The company earlier outlined a range of cost reductions estimated at between £700 and £800 million for the year including travel limitations, foregoing awards shows, hiring freezes and salary cuts and some layoffs, among other measures.

The company will also put some full-time staff on part-time schedules. The benefit there is twofold — savings while also being able ramp up quickly once recovery starts.

Read told analysts that 95% of the company’s workforce quickly and effectively transitioned to working remotely in mid-March, utilizing technology to create and execute work faster than in normal times. “Campaigns that that would have taken two to three months to complete are now being done in two to three weeks,” he said.

We are learning new ways of working,” he added, noting that changes will occur post-pandemic in the production, media and technology operations. Back office efficiencies will also be tapped.

He also said the company was making an effort to communicate more effectively with staff via remote town halls and a new effort dubbed “WPP TV,” a four-day a week half-hour program with company updates designed to create a greater “sense of community.”

Media agencies are focused on helping clients shift to channels with greater ROI. Use of digital and ecommerce channels surged in the quarter while national TV held its own. Newspaper, local TV and radio and in-theater media took big hits.

Resilient categories included CPG, technology and healthcare while cars, luxury goods and travel were down sharply.

As for the return to “normalcy,” the company is planning market-by-market.

“Very little has been left unchanged,” said Read, adding that the crisis has reinforced the fact that creative and technology are “equally important” for the company as it moves forward.

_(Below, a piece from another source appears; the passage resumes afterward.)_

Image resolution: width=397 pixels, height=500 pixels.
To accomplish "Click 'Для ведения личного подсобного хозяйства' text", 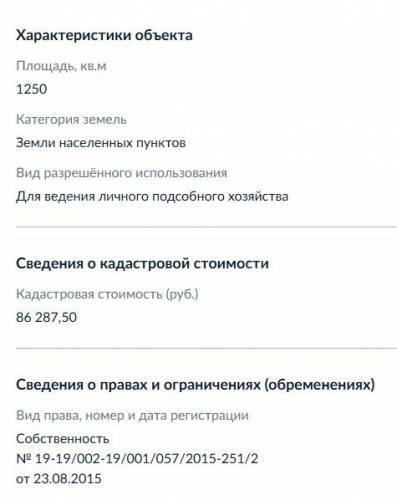I will (x=152, y=196).
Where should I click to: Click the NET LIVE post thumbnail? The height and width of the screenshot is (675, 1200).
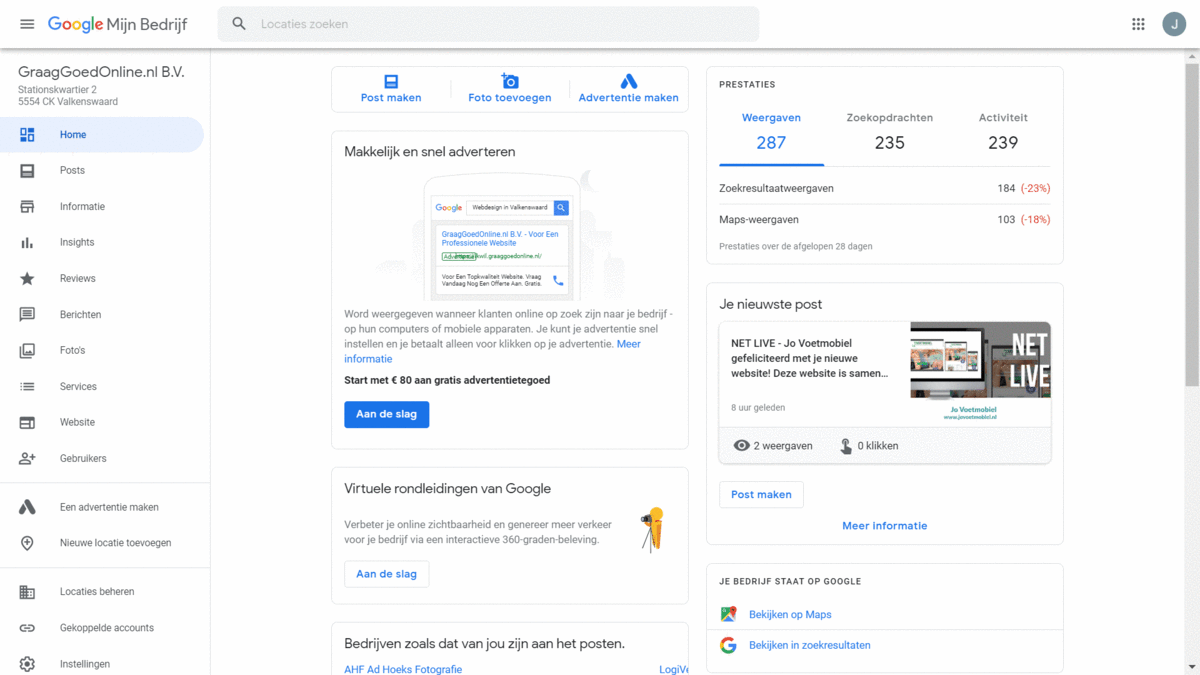tap(980, 360)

While the full-year financial outlook is not clear the company is planning for a range of outcomes, from flat sales to a decline of as much as 40%, said CFO John Rodgers who was also on the analyst call. “We’re planning for the unknown,” he said. “There is no clear view but we do have a view of how to respond to the different scenarios.”

While first-quarter numbers were down, new business development was robust — the company had roughly $1 billion new wins (based on annualized billings) led by WPP’s selection as Intel’s new global creative agency.